A broad blue ring of material with a black center where the star is masked out. A bright orange blob is at the 2 o’clock position in the outer part of the ring.

The blue material is the debris disk, and the orange blob the purported planet. Credit: NASA, ESA, CSA, Anne-Marie Lagrange (CNRS, UGA), Mahdi Zamani (ESA/Webb)

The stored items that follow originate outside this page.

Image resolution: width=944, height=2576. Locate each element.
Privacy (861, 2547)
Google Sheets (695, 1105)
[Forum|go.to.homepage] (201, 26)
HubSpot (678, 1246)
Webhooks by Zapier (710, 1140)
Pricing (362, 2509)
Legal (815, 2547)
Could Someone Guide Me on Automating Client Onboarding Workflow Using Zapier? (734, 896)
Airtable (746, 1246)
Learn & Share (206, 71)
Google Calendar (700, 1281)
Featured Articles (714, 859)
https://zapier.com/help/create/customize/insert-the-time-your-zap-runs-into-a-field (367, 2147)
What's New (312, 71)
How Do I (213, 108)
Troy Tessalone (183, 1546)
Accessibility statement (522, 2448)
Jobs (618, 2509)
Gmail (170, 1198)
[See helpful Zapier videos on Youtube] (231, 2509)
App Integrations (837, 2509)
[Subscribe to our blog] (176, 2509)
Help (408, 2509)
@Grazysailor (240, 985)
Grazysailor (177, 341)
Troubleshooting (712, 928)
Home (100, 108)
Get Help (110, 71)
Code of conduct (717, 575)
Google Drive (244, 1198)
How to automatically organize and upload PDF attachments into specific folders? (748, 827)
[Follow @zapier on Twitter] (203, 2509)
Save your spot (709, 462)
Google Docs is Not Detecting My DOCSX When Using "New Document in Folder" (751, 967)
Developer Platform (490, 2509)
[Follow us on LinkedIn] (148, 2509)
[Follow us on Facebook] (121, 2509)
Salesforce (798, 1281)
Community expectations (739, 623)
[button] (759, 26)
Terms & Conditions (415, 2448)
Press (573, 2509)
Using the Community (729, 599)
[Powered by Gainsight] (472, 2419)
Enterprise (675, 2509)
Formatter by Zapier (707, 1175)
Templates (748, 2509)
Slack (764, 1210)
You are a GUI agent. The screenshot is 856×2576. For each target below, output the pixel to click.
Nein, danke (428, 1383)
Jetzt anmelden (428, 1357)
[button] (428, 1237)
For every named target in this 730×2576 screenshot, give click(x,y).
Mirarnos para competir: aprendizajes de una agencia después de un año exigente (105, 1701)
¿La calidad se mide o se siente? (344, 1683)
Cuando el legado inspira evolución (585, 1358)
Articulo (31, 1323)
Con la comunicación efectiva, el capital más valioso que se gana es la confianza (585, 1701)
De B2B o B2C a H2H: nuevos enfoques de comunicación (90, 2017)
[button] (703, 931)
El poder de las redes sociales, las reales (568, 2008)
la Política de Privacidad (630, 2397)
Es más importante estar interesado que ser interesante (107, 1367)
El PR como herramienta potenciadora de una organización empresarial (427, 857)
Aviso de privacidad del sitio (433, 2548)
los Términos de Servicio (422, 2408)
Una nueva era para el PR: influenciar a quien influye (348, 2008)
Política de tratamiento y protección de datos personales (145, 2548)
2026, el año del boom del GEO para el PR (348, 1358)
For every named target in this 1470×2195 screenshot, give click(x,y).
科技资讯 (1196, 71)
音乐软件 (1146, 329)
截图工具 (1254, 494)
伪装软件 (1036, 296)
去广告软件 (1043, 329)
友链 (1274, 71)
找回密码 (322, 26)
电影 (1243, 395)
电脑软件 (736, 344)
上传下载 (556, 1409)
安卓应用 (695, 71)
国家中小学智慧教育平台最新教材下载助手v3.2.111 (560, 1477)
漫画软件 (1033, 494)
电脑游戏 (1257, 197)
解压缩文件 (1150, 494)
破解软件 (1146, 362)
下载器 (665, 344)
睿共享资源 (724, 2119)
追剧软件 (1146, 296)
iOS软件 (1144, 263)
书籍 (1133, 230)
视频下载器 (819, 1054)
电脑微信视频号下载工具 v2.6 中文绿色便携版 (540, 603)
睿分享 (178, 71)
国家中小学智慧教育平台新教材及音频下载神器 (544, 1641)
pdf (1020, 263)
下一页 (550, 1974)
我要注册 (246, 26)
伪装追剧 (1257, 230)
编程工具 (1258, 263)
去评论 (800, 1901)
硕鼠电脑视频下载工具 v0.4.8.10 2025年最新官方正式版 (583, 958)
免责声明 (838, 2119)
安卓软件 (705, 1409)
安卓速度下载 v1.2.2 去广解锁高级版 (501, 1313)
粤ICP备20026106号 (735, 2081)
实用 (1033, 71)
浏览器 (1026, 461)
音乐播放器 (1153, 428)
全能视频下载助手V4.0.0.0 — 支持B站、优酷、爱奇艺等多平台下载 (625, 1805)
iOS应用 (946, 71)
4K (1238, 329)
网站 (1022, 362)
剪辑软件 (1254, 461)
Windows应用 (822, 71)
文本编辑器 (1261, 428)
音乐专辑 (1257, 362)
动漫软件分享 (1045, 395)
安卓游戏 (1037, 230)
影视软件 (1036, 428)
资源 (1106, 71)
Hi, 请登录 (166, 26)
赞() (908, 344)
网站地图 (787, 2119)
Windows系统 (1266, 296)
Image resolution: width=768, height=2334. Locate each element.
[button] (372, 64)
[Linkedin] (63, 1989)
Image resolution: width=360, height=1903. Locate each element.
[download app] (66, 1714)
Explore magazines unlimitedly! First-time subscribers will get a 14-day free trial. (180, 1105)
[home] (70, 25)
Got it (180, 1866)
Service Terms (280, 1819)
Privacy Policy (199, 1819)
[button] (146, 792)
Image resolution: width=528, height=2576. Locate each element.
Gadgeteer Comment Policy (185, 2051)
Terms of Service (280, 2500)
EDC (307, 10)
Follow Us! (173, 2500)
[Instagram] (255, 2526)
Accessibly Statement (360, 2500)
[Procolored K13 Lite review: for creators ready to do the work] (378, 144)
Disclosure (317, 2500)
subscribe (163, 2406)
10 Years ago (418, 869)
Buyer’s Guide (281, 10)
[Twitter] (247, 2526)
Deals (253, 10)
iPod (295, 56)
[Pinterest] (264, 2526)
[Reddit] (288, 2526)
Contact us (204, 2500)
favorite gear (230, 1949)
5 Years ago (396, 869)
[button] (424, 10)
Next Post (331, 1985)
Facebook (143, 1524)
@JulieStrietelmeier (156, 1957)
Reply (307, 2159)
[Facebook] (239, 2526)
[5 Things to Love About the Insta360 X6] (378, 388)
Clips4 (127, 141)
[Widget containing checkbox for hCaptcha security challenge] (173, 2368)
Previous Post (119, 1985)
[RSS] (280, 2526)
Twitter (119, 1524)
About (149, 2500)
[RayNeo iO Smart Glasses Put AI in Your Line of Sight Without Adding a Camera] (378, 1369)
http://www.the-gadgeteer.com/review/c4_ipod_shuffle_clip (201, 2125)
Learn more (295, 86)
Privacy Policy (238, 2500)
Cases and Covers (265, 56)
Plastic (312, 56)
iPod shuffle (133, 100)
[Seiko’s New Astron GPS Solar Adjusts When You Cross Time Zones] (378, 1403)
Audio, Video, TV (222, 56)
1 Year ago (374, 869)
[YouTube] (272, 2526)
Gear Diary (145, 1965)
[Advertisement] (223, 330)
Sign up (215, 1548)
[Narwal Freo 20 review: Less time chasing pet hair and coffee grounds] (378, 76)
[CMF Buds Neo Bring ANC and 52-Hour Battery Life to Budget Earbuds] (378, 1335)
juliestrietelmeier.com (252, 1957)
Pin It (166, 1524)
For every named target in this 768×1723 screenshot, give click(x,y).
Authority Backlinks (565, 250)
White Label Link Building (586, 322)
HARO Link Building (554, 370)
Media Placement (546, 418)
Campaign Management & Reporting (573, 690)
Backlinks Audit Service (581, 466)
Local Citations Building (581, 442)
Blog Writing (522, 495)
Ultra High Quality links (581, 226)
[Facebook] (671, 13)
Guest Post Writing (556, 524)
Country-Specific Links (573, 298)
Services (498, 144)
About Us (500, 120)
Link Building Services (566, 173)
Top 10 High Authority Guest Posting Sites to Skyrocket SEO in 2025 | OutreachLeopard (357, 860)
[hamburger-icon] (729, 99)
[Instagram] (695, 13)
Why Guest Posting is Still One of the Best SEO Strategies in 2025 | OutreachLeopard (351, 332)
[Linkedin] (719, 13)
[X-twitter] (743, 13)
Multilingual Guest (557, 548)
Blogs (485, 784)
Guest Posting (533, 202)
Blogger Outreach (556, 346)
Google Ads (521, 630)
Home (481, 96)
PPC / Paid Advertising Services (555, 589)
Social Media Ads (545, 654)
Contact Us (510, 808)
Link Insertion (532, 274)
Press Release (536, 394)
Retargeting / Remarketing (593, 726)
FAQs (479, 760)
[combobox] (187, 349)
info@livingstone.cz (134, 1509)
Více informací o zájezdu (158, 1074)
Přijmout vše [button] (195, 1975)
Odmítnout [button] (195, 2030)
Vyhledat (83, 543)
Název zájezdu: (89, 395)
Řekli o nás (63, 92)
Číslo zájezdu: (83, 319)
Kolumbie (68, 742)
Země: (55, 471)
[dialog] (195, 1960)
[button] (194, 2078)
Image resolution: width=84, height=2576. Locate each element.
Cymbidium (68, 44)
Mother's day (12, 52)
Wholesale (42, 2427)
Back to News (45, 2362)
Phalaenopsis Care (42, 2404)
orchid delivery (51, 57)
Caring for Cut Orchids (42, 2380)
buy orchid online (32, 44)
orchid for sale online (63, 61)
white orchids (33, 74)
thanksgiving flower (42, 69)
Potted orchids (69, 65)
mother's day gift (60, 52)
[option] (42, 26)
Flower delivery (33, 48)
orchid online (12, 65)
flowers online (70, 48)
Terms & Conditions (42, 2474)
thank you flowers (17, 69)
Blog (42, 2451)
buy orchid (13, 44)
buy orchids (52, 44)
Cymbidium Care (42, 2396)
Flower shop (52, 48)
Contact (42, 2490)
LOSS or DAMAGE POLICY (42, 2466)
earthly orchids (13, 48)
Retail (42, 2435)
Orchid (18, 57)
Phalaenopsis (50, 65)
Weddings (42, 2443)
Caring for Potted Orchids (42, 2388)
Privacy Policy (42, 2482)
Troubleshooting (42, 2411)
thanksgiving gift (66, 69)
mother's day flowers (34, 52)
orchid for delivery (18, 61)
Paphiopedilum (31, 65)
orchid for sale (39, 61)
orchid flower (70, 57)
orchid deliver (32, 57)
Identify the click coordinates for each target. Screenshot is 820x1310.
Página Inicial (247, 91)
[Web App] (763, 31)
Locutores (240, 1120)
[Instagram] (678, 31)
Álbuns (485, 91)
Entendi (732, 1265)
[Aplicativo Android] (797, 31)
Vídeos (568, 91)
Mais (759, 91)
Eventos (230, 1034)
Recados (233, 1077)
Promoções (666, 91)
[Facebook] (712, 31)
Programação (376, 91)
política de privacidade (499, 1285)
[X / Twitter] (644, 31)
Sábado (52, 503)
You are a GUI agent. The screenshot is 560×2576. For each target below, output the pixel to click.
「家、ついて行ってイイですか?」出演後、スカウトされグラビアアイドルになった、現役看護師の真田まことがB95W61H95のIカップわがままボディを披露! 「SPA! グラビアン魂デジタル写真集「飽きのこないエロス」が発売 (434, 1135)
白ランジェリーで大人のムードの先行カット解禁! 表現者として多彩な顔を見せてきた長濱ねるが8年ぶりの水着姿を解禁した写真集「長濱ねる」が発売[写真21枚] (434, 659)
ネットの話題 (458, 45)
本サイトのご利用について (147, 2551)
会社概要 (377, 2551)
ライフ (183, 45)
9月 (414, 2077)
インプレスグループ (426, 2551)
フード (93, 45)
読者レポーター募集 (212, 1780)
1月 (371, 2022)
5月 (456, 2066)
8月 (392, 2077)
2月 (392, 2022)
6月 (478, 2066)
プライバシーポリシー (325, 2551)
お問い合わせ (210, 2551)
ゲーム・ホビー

Coooool. The material colored blue in the image is the debris disk as seen by the ESO Very Large Telescope (or VLT). The orange blob is the planet, called TWA 7b, seen by JWST superposed on the VLT image. The black inner region is where the star has been blocked, and the star shape marks its position (the other blob to the left is a background galaxy).

Planets cool as they age, and the more massive they are the longer they stay hotter. Using that, the astronomers estimate TWA 7b has about 0.3 times the mass of Jupiter, right around the same mass as Saturn. It orbits the star about 52 times farther out than Earth orbits the Sun, or nearly 8 billion kilometers (for comparison, Neptune is about 3.5 billion out from the Sun). So it’s pretty far out.